Aditya Garg, Sachin Vishwanathan, Sami Siddiqui
Data Bootcamp
Fall 2016
Our project will attempt to solve the age-old debate of whether Lebron James or Michael Jordan was the superior basketball player. We attempt to look at both traditional and advanced statistics to take our crack at answering this question. We look at the players’ respective Player Efficiency Ratings as well as their Win Shares, both offensive and defensive (and total). We will go into further detail below about these advanced statistics as well as our efforts to account for the fact that Jordan and James played in different eras, and thus played against very different competition. Based on our analysis, it seems that Michael Jordan was the better player though the HHI and our own qualitative research suggests that there may be other factors also at play affecting our results.
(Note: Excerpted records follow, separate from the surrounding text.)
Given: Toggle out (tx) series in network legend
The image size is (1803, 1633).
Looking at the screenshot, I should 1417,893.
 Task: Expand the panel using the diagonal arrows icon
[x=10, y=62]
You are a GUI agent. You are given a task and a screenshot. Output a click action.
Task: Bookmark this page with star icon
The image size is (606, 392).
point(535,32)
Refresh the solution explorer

Michael Jordan took basketball to heights it had never previously reached, especially on the global scale. Jordan was famously cut from his high school’s varsity basketball team his sophomore year but used the snub as motivation to go on to become one of the greatest basketball players of all time. He played college basketball at UNC-Chapel Hill before being drafted in 1984 as the third overall pick by the Chicago Bulls. Jordan went on to become a 14-time all star, 5-time NBA regular season MVP and 6-time NBA Champion and Finals MVP. Despite this greatness, his success did not come without struggles; he missed almost his entire second season due to a broken foot, he retired (at the time) and played minor league baseball during parts of the 1993-1994 and 1994-1995 seasons. He again “retired” after the 1998 NBA Finals only to come back for the 2001-2002 season and officially retired for good after 2002-2003. He is often regarded as the Greatest of All Time because of his dominance on the court as well as in off-court ventures, but we needn’t get into that for the purpose of our project.
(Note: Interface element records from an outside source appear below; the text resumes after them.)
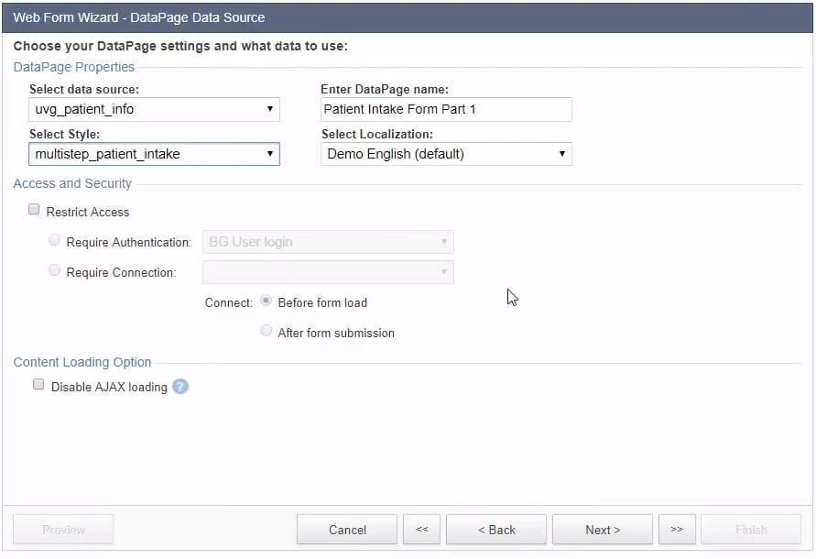Image resolution: width=816 pixels, height=559 pixels.
Task: Open the BG User login authentication dropdown
Action: click(328, 242)
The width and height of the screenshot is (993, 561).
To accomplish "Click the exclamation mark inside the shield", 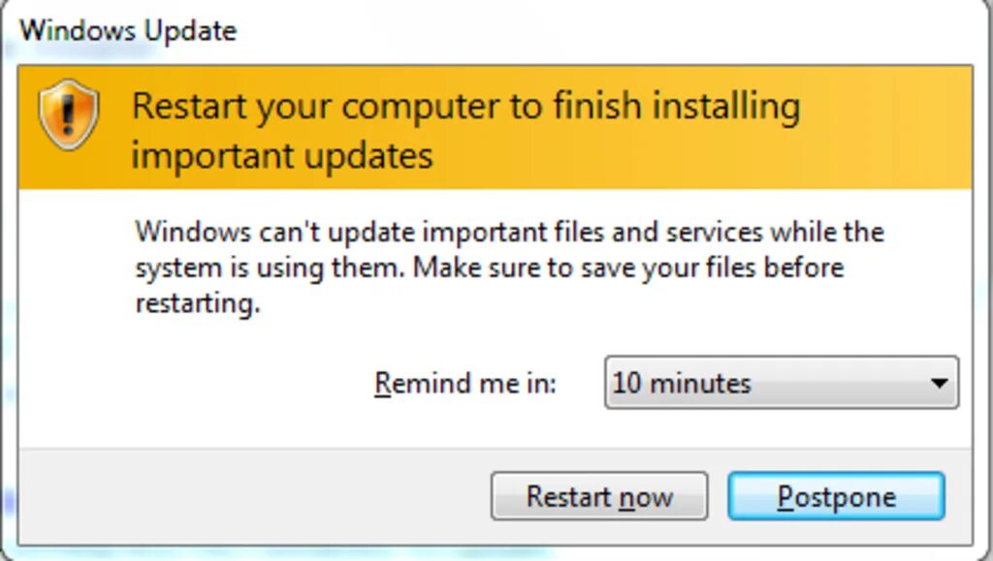I will tap(69, 115).
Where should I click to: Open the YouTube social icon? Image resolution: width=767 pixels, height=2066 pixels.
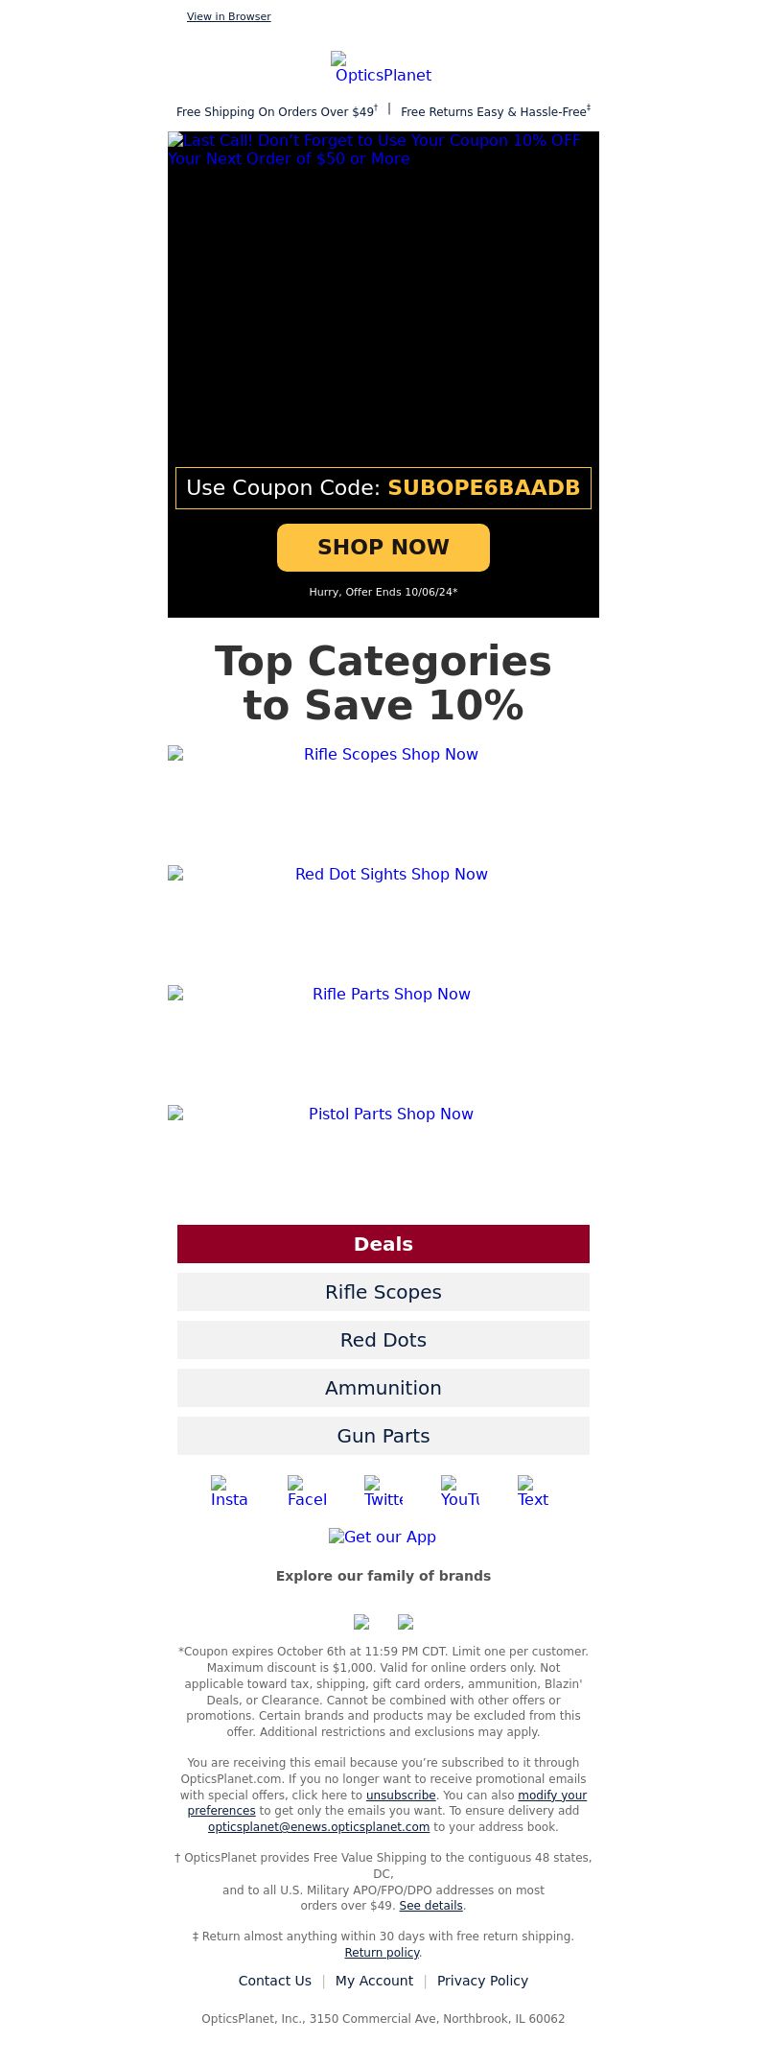(x=460, y=1491)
Lebron James was drafted straight out of St. Vincent-St. Mary’s High School in 2003 as the first overall draft pick by the Cleveland Cavaliers, his hometown team. Lebron went on to lead the Cavaliers to the NBA Finals in 2007 almost singlehandedly, where they fell to the San Antonio Spurs in four games. James failed to win a championship with the Cavaliers and left for the Miami Heat in 2010, where he spent four years. He led the Heat to the NBA Finals each year he spent in Miami, winning two championships and two Finals MVP awards along the way. He returned to Cleveland and led the Cavaliers to another NBA Finals appearance before falling to the Golden State Warriors. This past season he was able to lead the Cavaliers to their first NBA Title, capturing another NBA Finals MVP award along the way. Though Lebron still has a lot of his career remaining, he has most certainly reached his peak, accumulating an impressive twelve (and still counting) all star appearances, four regular season MVPs, and three Finals MVPs. Lebron has been widely regarded as the best basketball player since Jordan, but our project will aim to answer the question of whether he was actually better than Jordan as a lot of his fans claim.
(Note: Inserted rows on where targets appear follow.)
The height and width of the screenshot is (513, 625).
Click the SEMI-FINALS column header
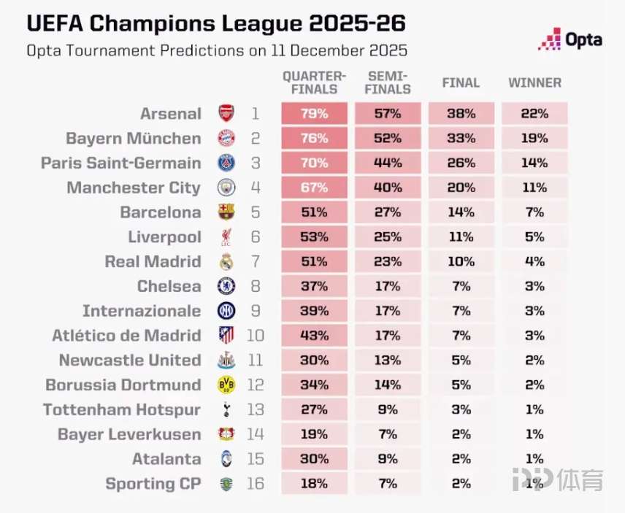coord(388,82)
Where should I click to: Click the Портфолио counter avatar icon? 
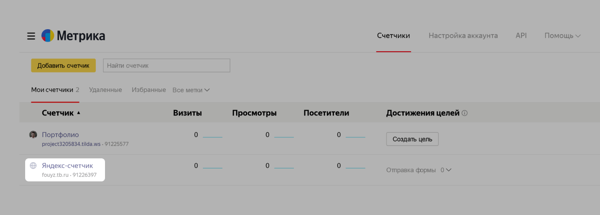(33, 134)
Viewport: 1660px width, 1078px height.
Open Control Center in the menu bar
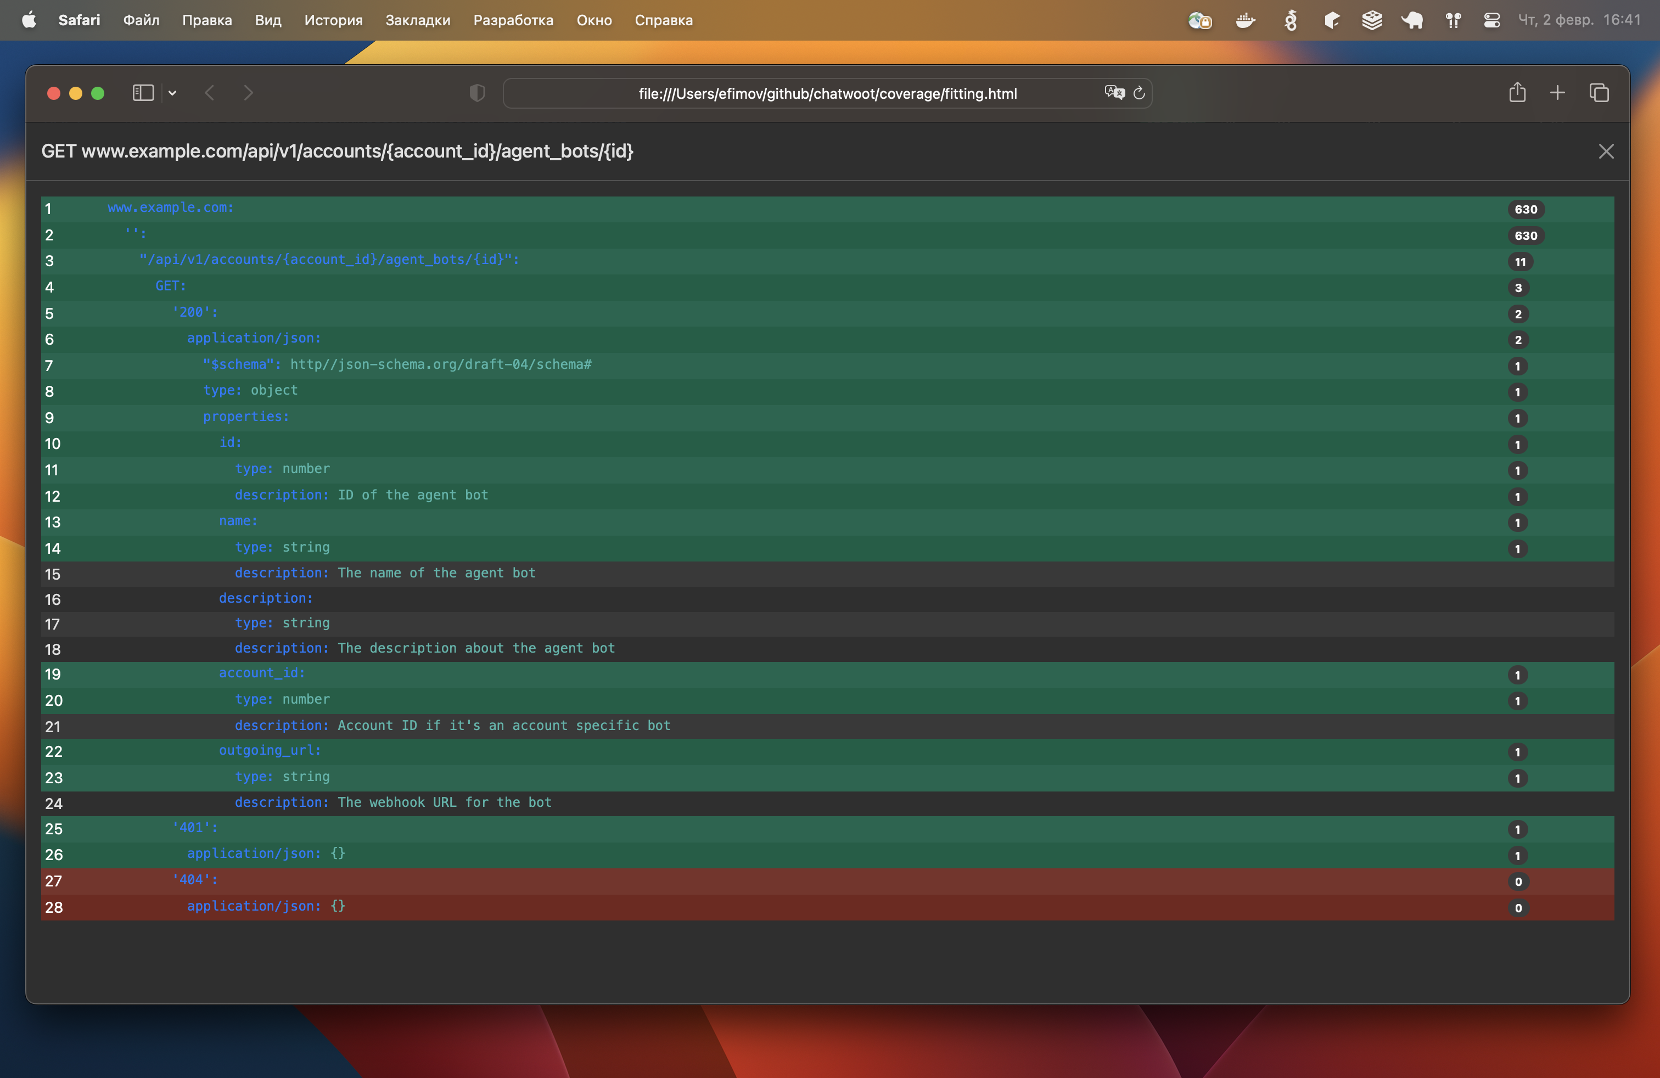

The data we looked at covered 13 seasons for both players. For Lebron James we looked at the time period from 2003-2016 while for Michael Jordan we looked at the period from 1984-2003. It is important to note that we excluded the following years for Jordan: 1985-86, 1993-94, 1994-95, 1998-2001 because Jordan was either injured or did not play that season (was retired). To read the data, we first saved it as a CSV file for both players and then imported it into Jupyter. The specific code we used to call this information included:
In [2]:
import sys # system module
import pandas as pd # data package
import matplotlib.pyplot as plt # graphics module
import datetime as dt # date and time module
import numpy as np # foundation for Pandas
import seaborn.apionly as sns # fancy matplotlib graphics (no styling)
from pandas_datareader import wb, data as web # worldbank data
# plotly imports
from plotly.offline import iplot, iplot_mpl # plotting functions
import plotly.graph_objs as go
import plotly # just to print version and init notebook
import cufflinks as cf # gives us df.iplot that feels like df.plot
cf.set_config_file(offline=True, offline_show_link=False)
# these lines make our graphics show up in the notebook
%matplotlib inline
plotly.offline.init_notebook_mode(connected=True)
# check versions
print('Python version:', sys.version)
print('Pandas version: ', pd.__version__)
print('Plotly version: ', plotly.__version__)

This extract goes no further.